From 2014-2016 I chronicled my crafty endeavors on the site Adventures-in-Making. I’ve selected a few of those DIY’s, Recipes, and other posts to share on the site.
When you make the decision to make your craft into your career (or a huge part of your life), you’ve entered into dangerous territory. Suddenly the thing that was fulfilling, expressive, and personal has become something that you have to think about from a practical angle. Instead of using the supplies you want, the time you want, and just being happy with the making of it all you have to consider profitability, sellability, and all the other “-abilities” I can make up.
Universally, artists feel the pressure to improve and evolve their work. There’s always something to adapt to make it a better representation of the creative magic within us. The real problem is that those changes come when you’re not looking. They can’t be forced (although they can be coerced.)
So, take a break. Reboot & let all the outside inspiration soak in.
Take a vacation.
I think a vacation can be anything you want, not just going to a new destination. Although this does seem to be the most popular choice amongst people who are looking to take a short break away from their normal lives. Sometimes you don’t even need to travel that far, as depending on where you live, these ultimate UK caravan spots may be the ideal choice for you and your family if you want to enjoy some quality time together. During this time, you can do anything you want, without anyone asking any questions. One of the most restorative things about a trip is the break from our routine; so if you can’t get away, take a week to change things up.
• Cook dinner instead of take-out, or vice-versa.
• Play solitaire instead of watching tv.
• Sit under a tree with a book.
• Try weird outfits. Change up your hair. Put on some temporary tattoos…
• Put a radio in your bathroom.
• Get a new candle, and do everything by candle light.

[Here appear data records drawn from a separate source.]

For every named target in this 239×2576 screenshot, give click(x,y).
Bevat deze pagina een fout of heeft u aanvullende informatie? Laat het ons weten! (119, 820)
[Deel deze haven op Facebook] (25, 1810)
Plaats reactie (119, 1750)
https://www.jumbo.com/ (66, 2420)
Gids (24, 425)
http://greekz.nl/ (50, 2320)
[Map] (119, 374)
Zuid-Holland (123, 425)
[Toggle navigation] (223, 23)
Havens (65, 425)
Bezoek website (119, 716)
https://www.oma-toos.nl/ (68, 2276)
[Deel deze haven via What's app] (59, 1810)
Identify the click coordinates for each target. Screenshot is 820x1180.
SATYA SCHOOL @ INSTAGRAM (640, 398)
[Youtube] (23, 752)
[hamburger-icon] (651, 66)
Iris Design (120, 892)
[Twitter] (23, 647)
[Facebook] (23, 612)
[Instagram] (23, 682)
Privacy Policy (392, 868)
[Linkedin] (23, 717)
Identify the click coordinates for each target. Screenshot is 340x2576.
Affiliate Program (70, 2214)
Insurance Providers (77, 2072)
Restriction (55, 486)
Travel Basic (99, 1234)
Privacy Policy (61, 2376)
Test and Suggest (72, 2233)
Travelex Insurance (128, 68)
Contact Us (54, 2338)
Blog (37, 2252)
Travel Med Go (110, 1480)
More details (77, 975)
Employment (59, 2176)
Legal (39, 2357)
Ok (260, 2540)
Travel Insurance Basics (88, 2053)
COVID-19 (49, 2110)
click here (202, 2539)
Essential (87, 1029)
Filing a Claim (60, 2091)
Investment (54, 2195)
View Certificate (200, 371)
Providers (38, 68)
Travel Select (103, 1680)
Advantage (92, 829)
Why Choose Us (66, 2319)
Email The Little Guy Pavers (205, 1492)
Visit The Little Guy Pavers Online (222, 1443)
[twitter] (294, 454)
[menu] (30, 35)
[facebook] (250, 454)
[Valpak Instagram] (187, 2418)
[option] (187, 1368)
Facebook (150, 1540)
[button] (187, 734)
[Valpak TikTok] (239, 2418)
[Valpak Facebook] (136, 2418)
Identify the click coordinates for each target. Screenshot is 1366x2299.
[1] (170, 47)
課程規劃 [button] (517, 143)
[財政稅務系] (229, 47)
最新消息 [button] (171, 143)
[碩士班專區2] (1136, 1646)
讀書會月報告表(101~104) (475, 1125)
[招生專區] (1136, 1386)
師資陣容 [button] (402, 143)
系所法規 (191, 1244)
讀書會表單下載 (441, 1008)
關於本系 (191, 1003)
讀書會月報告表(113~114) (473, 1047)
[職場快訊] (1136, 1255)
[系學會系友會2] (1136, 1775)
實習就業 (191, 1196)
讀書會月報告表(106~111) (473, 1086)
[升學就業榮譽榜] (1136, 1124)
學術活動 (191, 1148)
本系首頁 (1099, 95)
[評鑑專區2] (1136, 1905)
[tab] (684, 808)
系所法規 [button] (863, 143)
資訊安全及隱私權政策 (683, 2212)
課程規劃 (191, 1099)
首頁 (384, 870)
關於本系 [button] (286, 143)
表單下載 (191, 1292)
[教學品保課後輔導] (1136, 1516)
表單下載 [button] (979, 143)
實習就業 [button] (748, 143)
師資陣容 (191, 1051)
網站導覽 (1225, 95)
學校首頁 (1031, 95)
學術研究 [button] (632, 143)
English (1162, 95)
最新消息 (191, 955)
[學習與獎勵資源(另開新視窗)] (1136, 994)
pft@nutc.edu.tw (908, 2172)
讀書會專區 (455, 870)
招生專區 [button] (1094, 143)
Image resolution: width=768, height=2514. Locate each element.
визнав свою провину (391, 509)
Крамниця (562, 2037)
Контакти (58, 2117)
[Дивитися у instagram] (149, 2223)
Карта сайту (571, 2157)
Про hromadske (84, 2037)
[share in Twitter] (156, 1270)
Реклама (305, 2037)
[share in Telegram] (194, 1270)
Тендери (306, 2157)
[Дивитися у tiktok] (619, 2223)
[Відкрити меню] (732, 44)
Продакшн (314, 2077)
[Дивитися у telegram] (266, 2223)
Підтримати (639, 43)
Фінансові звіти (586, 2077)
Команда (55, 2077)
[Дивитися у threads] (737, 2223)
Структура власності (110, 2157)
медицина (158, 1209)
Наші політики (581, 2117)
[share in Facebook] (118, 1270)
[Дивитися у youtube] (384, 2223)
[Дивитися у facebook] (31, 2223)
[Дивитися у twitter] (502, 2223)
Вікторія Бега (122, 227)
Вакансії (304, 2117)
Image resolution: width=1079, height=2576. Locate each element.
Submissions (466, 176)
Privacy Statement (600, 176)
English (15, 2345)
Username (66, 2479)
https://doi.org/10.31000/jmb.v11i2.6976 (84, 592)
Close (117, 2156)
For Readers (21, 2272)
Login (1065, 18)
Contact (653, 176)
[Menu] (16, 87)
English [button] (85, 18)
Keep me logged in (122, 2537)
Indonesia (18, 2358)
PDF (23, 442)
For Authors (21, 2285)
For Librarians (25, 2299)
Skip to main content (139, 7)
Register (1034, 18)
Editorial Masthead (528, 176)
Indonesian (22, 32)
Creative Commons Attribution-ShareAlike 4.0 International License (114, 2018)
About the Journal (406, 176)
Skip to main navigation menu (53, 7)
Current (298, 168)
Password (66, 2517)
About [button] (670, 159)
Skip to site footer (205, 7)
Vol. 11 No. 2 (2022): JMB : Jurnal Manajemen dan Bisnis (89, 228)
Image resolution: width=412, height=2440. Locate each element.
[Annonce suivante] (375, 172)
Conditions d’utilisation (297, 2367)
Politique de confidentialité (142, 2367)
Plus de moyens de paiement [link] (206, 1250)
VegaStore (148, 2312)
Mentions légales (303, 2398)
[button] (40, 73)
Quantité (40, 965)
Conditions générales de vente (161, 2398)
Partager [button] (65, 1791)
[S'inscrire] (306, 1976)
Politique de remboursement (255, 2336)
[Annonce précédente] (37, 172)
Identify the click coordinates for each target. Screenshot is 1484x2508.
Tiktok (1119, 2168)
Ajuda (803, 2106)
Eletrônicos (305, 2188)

• Have a 10 minute dance party every evening. (Force everyone to join in.)
Try new creative things.
• Play with medium outside of your wheelhouse. It doesn’t have to be expensive- I love doing a papier mâché project from time-to-time to break my routine; and that’s just trash! Cooking also counts.
• Take a class, listen to a lecture, or reach out to someone you admire. A different point of view can help shake things up.
• Use your other hand. No really. It’s hard and fun.
• Make something that solves a problem you’ve been having. I finally broke down and made my own doorstop, and even though it’s simple, it was different enough from my normal work to give me some ideas.
• If you’re stuck on one thing, move on to something else. It doesn’t help to sit and stare at a blank canvas.
• Productive procrastination is OK. Really, I swear. You’re still getting something done– even if it’s not exactly the thing you need.
• Take a deep breath, and let the next wave of inspiration come at you.
What do you do when you’re in a creative rut?